Barge location, velocity and acceleration are reported with respect to the Launch/Barge
coordinate system. Jacket relative displacement, velocity and acceleration are reported
with respect to the Rocker Arm coordinate system. The distance to begin tipping
estimates the distance the structure CG must travel until tipping is initiated.
Note: If the structure is being pulled by a winch, Phase 2 motion indicates that the structure’s
velocity measured along the barge surface exceeds the winch speed.
Phase 3 Motion
Phase 3 motion occurs when the structure is sliding on the barge due to winch action
and is tipping on the rocker arm.
Barge location, velocity and acceleration along with jacket displacement and velocity
are reported with respect to the Launch/Barge coordinate system.

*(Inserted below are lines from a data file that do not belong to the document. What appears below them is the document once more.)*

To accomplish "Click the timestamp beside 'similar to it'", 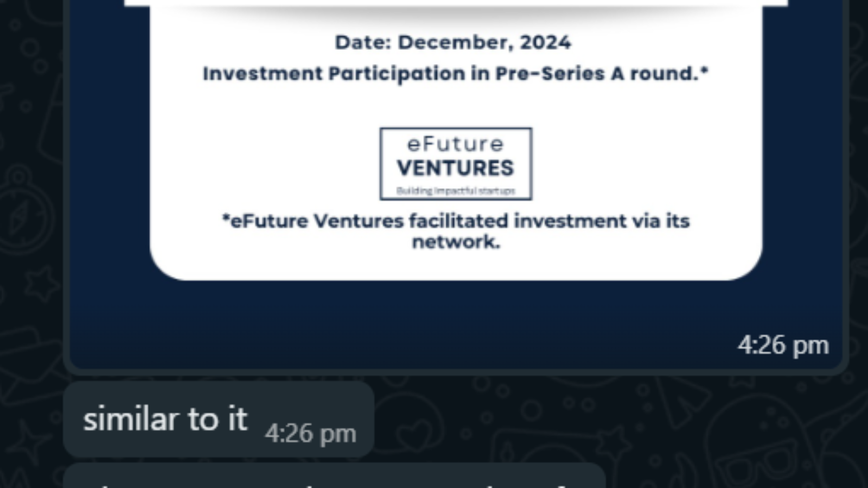I will pyautogui.click(x=310, y=433).
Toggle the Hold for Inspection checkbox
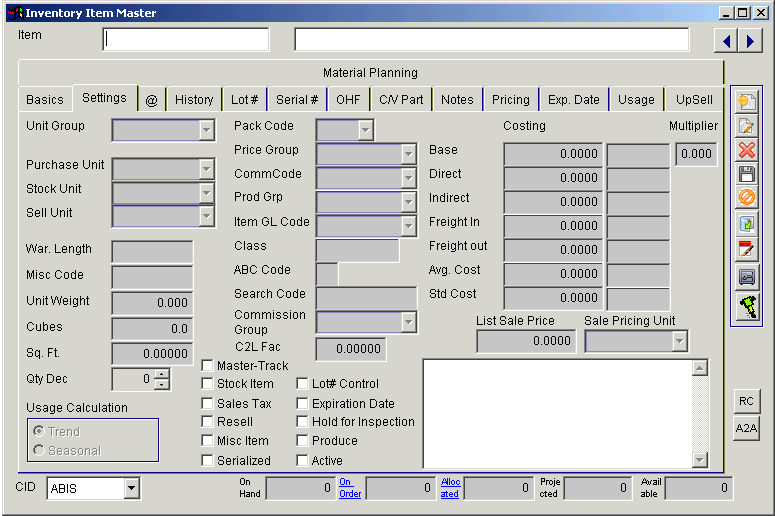This screenshot has height=516, width=775. (x=303, y=422)
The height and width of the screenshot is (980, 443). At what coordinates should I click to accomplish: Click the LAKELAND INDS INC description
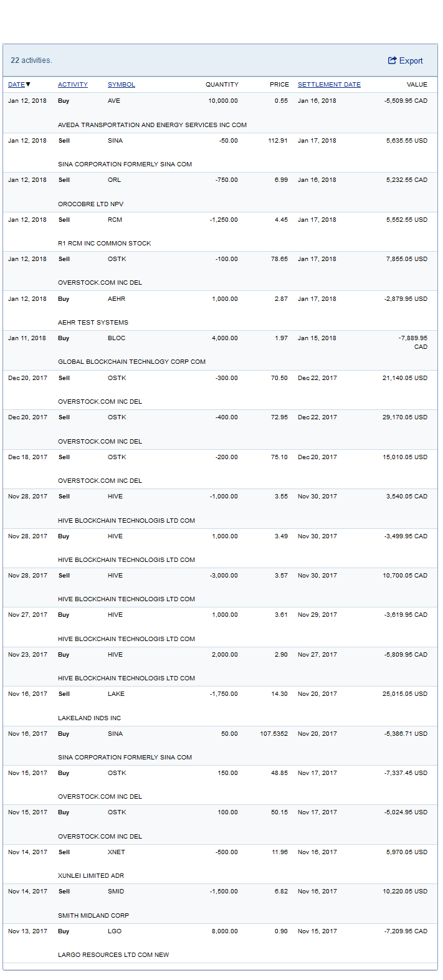tap(89, 718)
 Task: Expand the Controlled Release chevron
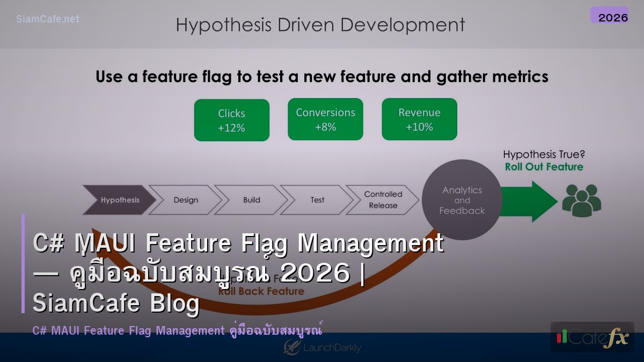383,200
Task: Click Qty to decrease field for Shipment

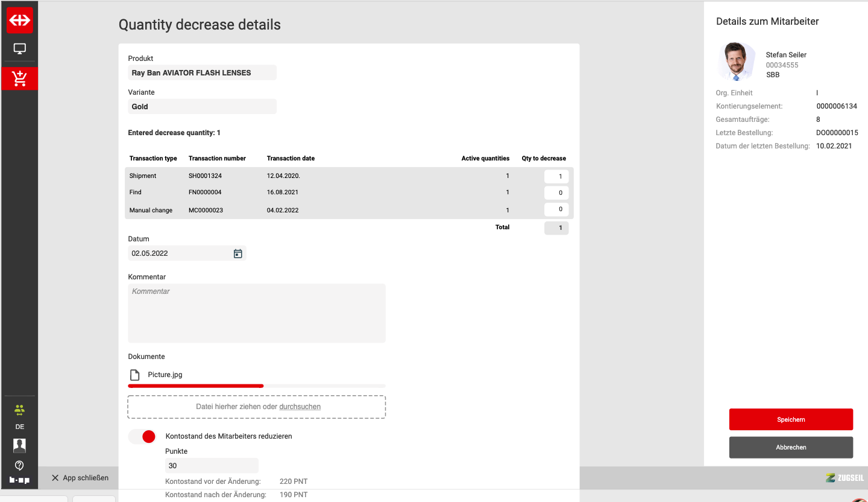Action: (556, 176)
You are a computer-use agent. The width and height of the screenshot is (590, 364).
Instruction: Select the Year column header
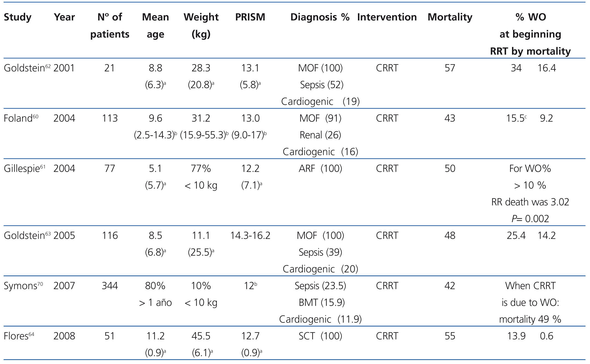(x=64, y=17)
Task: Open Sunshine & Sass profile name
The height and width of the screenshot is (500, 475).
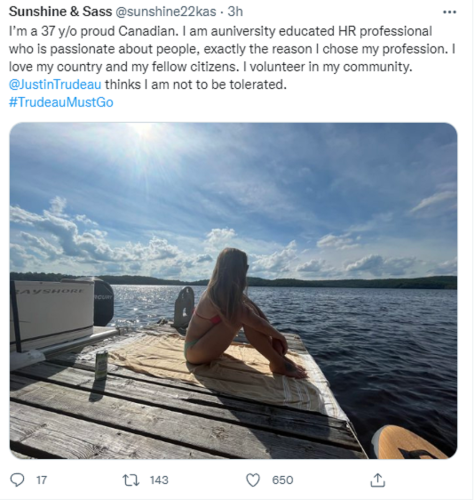Action: tap(60, 12)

Jacket relative
displacement and velocity, labeled as ‘Skid Motion’, are reported with respect to the
Rocker Arm coordinate system. The rocker arm angle and pin load are also reported.
Phase 4 Motion
Phase 4 motion results from the structure sliding due to self weight (gravity) and is
tipping on the rocker arm.
Barge location, velocity and acceleration along with jacket displacement and velocity
are reported with respect to the Launch/Barge coordinate system. Jacket relative
displacement and velocity, labeled as ‘Skid Motion’, are reported with respect to the
Rocker Arm coordinate system. The rocker arm angle and pin load are also reported.
Note: If the structure is being pulled by a winch, Phase 4 motion indicates that the
structure’s velocity component parallel to the barge surface exceeds the winch speed.

3. Phase 5 Motion
Phase 5 motion is motion that occurs after the structure and barge have separated.
Barge location, velocity and acceleration along with jacket displacement and velocity
are reported with respect to the Launch/Barge coordinate system. The clearance
between the jacket and the mudline is also reported.
General Capabilities
1. The motion phase of the jacket is automatically classified.
2. The weight and drag of modeled beam and plate elements is calculated
automatically.
3. A load case with member distributed and joint concentrated loads is
generated for any time step.
4. Weight and/or buoyancy can be added in the Launch input file to
account for the weight and/or buoyancy of un-modeled items.
5. Drag areas can be specified in the Launch input to account for the drag
of un-modeled items.
6. Ability to specify current with varying direction versus depth.
7. Automatic determination of barge weight and hydrodynamic
characteristics based on dimensions input by user.
8. Initial analysis velocity due to a winch may be specified.
9. A time history analysis may be executed starting from the initial jacket
position on the barge and ending at either a specific phase or a
designated time point.
10. A Launch analysis may be restarted from the structure position at the
final time step of a previous analysis.
11. A Post Launch analysis may be executed where load cases consisting
of Launch loads for a particular time step are created.

4. Analysis Control Parameters (TIME input line)
Minimum Launch Time Step:
Since a variable time step integration procedure is used, a minimum time step is
necessary to prevent the program from reducing the time step to an infinitesimal value.
However, a minimum time step value should be sufficiently small so that the analysis
can proceed past any step (default 1.0E-8 seconds).
Error Control Parameter :
Parameter to control the buildup of errors during the time step integration process. This
factor is applied to the built-in error controls such that a factor of 1.0 (default) normally
keeps the error buildup within satisfactory limits. If the minimum integration time
step limit is reached, it may become necessary to increase this tolerance factor or to
decrease the minimum allowable integration time step.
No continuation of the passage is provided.